═══ Texto fuente

Las disposiciones oficiales han sido claras y precisas: a las 6:00 am deberán estar concentrados los "fieles" (al gobierno) en cada punto de recogida y confirmar su asistencia reportándose en una lista que custodiará un funcionario confiable. Está terminantemente prohibido "portar carteles o gritar consignas revolucionarias", hay que permanecer "en silencio" y ocupar el lugar que les sea asignado en la Plaza. A fin de controlar mejor cualquier posible situación que viole los límites emocionales establecidos, la Plaza Cívica ha sido cuidadosamente cuadriculada; cada carnero tiene asignado su redil para que no se produzca ninguna agitación en el rebaño. En correspondencia, a cada cuadrícula se ha asignado un número indeterminado de agentes del orden y de la policía política, que estarán convenientemente vestidos de civil.

══════
═══ Conjunto de datos

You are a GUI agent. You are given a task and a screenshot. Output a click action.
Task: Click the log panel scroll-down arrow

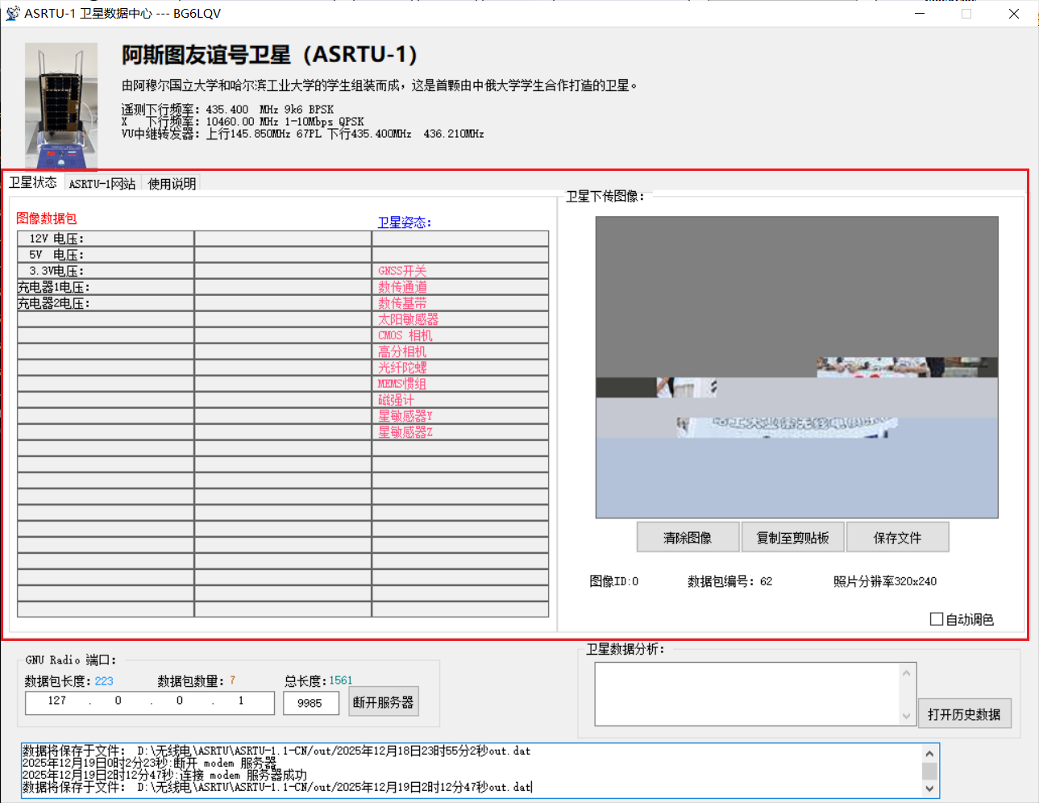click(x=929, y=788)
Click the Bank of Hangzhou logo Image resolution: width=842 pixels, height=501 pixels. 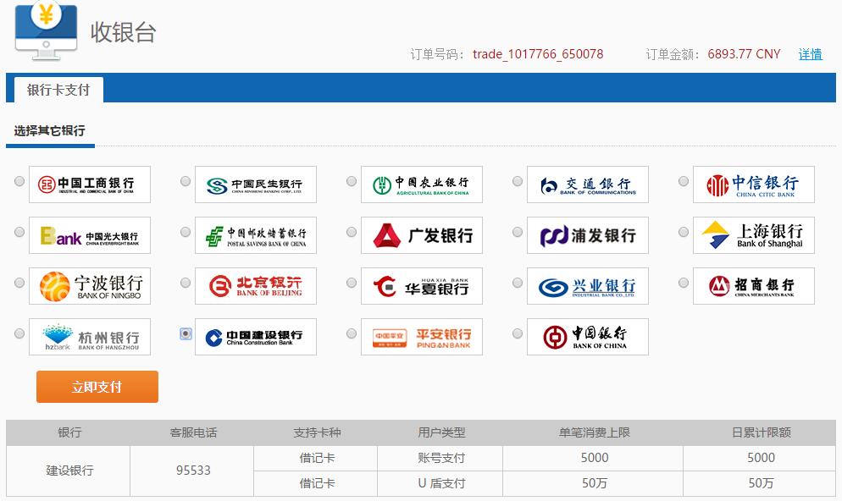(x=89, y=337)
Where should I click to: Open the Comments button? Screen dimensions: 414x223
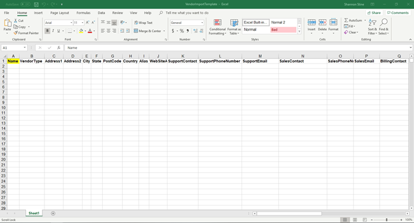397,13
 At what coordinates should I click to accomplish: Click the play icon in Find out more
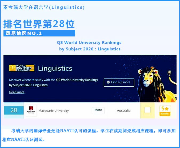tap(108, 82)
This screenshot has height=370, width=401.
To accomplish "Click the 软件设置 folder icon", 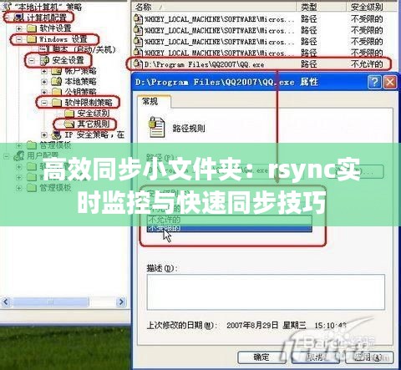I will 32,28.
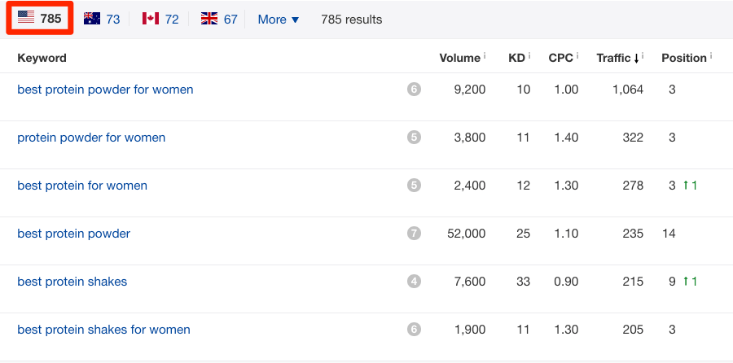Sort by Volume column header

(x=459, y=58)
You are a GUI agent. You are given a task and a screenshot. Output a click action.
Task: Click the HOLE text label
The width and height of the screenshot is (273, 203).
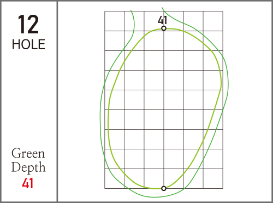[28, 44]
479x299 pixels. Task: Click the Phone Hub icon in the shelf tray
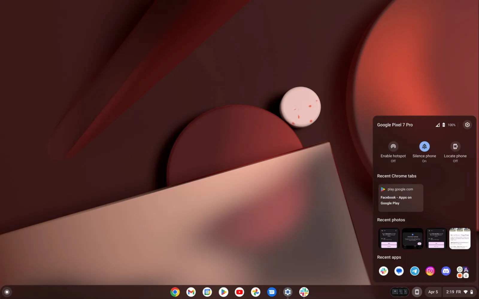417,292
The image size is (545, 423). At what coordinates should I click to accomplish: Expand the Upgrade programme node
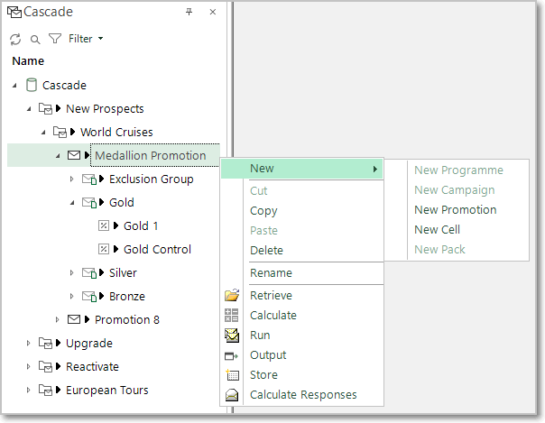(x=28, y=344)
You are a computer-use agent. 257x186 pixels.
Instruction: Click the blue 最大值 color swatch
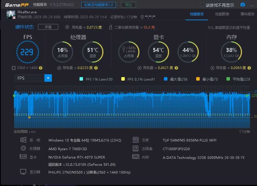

══════

[Qué hacer]
Devuelve del texto fuente, sin alterar nada, todo lo que va desde "Las disposiciones oficiales" hasta "vestidos de civil.". Las filas no intervienen en este ejercicio.

[Resultado esperado]
Las disposiciones oficiales han sido claras y precisas: a las 6:00 am deberán estar concentrados los "fieles" (al gobierno) en cada punto de recogida y confirmar su asistencia reportándose en una lista que custodiará un funcionario confiable. Está terminantemente prohibido "portar carteles o gritar consignas revolucionarias", hay que permanecer "en silencio" y ocupar el lugar que les sea asignado en la Plaza. A fin de controlar mejor cualquier posible situación que viole los límites emocionales establecidos, la Plaza Cívica ha sido cuidadosamente cuadriculada; cada carnero tiene asignado su redil para que no se produzca ninguna agitación en el rebaño. En correspondencia, a cada cuadrícula se ha asignado un número indeterminado de agentes del orden y de la policía política, que estarán convenientemente vestidos de civil.